Overview
- Line number: 1930
- Locale: Lower Saxony, Germany

Service
- Route number: 354

Technical
- Line length: 16.2 km (10.1 mi)
- Track gauge: 1,435 mm (4 ft 8+1⁄2 in) standard gauge
- Operating speed: 100 km/h (62.1 mph) (max)

= Neuekrug-Hahausen–Goslar railway =

Railway line in Germany

The Neuekrug-Hahausen–Goslar railway is a double-tracked, non-electrified main line in Lower Saxony in central Germany. The line, which runs along the northern edge of the Harz mountains, begins in Goslar and forms a junction with the Brunswick–Kreiensen railway to Seesen and Kreiensen at Neuekrug-Hahausen. Because the branch-off station is passed through nowadays without stopping, it is often called the Goslar–Seesen railway. It is often described in the local area as the North Harz Line (Nordharzstrecke) but the term may cause confusion. The most important, and now the only, intermediate station is Langelsheim.

== History ==
The Vienenburg–Langelsheim railway via Grauhof from the Magdeburg-Halberstadt Railway was opened in 1875 and was extended (as the Innerste Valley Railway) to Lautenthal, later via Clausthal to Altenau. Here a branch line of the Brunswick Railway Company to Neuekrug-Hahausen was opened on 15 September 1877, which saved east-west goods trains from Halberstadt to Kreiensen having to use the bypass via Salzgitter-Ringelheim. This railway company also built an extension to Goslar, which was opened on 1 May 1883.

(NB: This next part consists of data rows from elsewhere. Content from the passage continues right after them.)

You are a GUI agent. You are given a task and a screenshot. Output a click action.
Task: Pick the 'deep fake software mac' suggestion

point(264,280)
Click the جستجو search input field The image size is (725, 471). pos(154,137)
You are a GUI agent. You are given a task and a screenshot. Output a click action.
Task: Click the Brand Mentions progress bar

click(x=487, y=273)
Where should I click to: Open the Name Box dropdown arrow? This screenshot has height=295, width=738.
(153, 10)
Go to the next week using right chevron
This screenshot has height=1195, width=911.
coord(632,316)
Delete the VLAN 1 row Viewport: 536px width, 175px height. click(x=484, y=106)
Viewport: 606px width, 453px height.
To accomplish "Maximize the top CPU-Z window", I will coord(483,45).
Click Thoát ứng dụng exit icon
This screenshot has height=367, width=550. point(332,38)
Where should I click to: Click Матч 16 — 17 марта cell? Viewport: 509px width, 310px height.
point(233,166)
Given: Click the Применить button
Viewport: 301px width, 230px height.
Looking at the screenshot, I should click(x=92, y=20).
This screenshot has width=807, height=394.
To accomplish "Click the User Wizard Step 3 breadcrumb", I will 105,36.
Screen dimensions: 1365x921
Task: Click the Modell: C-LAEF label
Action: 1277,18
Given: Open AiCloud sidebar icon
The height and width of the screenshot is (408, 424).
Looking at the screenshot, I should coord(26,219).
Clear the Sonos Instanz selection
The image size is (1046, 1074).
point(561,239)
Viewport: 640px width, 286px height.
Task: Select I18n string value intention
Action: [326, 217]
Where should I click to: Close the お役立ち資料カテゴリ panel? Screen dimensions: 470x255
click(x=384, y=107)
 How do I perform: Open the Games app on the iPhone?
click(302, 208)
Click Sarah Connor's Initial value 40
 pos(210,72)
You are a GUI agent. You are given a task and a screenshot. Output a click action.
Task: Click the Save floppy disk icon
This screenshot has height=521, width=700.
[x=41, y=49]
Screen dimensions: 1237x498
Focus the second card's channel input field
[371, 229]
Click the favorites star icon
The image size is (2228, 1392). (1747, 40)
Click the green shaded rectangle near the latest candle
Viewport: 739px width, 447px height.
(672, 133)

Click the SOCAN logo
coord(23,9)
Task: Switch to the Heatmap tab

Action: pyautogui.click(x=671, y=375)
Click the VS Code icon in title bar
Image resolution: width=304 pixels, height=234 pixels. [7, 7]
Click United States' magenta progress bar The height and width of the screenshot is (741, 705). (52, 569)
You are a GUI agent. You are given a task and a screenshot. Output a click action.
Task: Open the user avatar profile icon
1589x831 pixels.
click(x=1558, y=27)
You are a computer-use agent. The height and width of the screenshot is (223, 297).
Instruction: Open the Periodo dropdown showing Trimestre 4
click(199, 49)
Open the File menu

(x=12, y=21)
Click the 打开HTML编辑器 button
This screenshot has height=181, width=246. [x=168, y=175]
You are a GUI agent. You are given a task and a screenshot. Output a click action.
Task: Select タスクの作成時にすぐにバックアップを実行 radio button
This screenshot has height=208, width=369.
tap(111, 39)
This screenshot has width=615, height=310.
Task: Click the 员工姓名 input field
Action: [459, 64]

After that goods trains ran over the more level line through Grauhof, whilst passenger trains ran via Goslar. In addition local goods trains also served Langelsheim, Herzog-Julius-Hütte and Goslar.

The old goods line via Grauhof was a victim of the division of Germany and lost its traffic in 1954. In 1976 the Innerste Valley Railway was also closed; only the more recent railway remains in Langelsheim.

Today the railway operates passengers services that run every two hours.